Sometimes, when bees are surly, it’s because they have a bad queen and beekeepers will replace bad queens. So what do bees do when they’re angry? Dive bomb, kamikaze-style, and die while stinging the next available warm body. Bees are attracted to carbon dioxide. Our garden has become a dangerous war zone and we have the welts to show for it. Who really is on top of this food chain?

Our next move is to help out the bees by clearing their flight deck. The brush and trees around the hives are blocking their access to the cherry and apple trees. So we will move the hives out for the tree trimmers (I don’t think that they will want to negotiate with these stingers). We have to move the hives more than two miles away, because if they are closer, the bees will find their way back to their original place and reset up their hive!

Clearly the only response to this battle royale is to eat more honey. Here is a favorite honeyed salad dressing. Yes, our honey (stinging bees not included!) is available at Kitchen Conservatory.

Grilled Shrimp Skewers on Honey Cucumber Salad

shrimp.jpgFor the shrimp:

  • 2 pounds shrimp, peeled and deveined
  • 1 pound pitted olives
  • 6 garlic cloves, minced
  • 1 teaspoon hot red pepper flakes
  • 1 ½ teaspoons smoked Spanish paprika
  • 2/3 cup dry sherry
  • Salt and pepper to taste
  • 1/3 cup olive oil

Skewer the shrimp and olives. Mix together the garlic, red pepper, paprika, sherry, and salt and pepper. While whisking, drizzle in the oil. Pour the sauce over the shrimp and let sit for 30 minutes. Heat a grill on high and cook the shrimp skewers, 30 seconds on each side, turning once. Serve on top of the salad.

For the salad:

  • 1 cucumber, peeled and sliced
  • salt as needed
  • ½ pound feta cheese, preferably sheep’s milk
  • 1 shallot, minced
  • 2 tablespoons lime juice
  • 2 tablespoons olive oil
  • ¼ cup chopped fresh mint
  • 1 tablespoon pomegranate molasses
  • 2 tablespoons honey
  • Freshly-ground black pepper to taste

Salt the cucumbers and let sit for 15 minutes, and then squeeze dry in a ricer. Whisk together the shallot, lime juice, olive oil, pomegranate, honey, and mint. Arrange the cucumber and feta on a platter and pour over the dressing. Season with pepper.

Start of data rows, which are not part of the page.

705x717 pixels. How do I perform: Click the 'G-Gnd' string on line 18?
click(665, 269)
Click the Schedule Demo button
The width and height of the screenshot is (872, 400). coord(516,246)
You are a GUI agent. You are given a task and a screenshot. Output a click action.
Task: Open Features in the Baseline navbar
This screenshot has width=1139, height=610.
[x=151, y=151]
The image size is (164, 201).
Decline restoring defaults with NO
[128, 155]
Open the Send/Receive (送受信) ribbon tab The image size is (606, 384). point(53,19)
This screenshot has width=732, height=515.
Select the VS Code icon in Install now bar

Top with the shrimp skewers.

7 Comments for “Bee-witched, Bee-othered, and Bee-wildered: Grilled Shrimp Skewers on Honey-Cucumber Salad”  

  1. Ruth

    Will you bring the bees back home after the trees are trimmed? Your honey is the best!

  2. Anne

    Yes, the bees will come home again. It’s not my honey; all credit goes to the bees who make it!

  3. Barry

    Granted, I know nothing about bees, but I would take a different approach to this problem. I’d move to a condo!

  4. Anne

    Barry, bees are a necessity. If you want to grow food (our apple and cherry trees, for example), the flowers must be pollinated in order to produce fruit. Honeybees are a wonderful labor source with surprisingly few demands (no 401Ks needed).

  5. Kirsten

    Your bees, ouch! Yikes. Two families in our cul-de-sac became honey bee keepers last weekend. I am very excited for them (and me, because I can learn!) Their queens’ wings have been clipped, and their backs have a white dot (evidently that is to mark what year that queen got her start). Each hive was provided 13,000 bees.

    Where will you move your hives?

  6. Anne

    The bees were moved Thursday night to our beekeeper’s home. In the process of moving, a hive was dropped, and bees spilled out. So we now have a small group of homeless and queenless bees buzzing around. We are not venturing into their territory.

  7. jesteiger

    Favorite recipe – and maybe even the easiest. This is a perfect condiment – Tomato Chutney!! Thank you for the recipe in your class, Barb.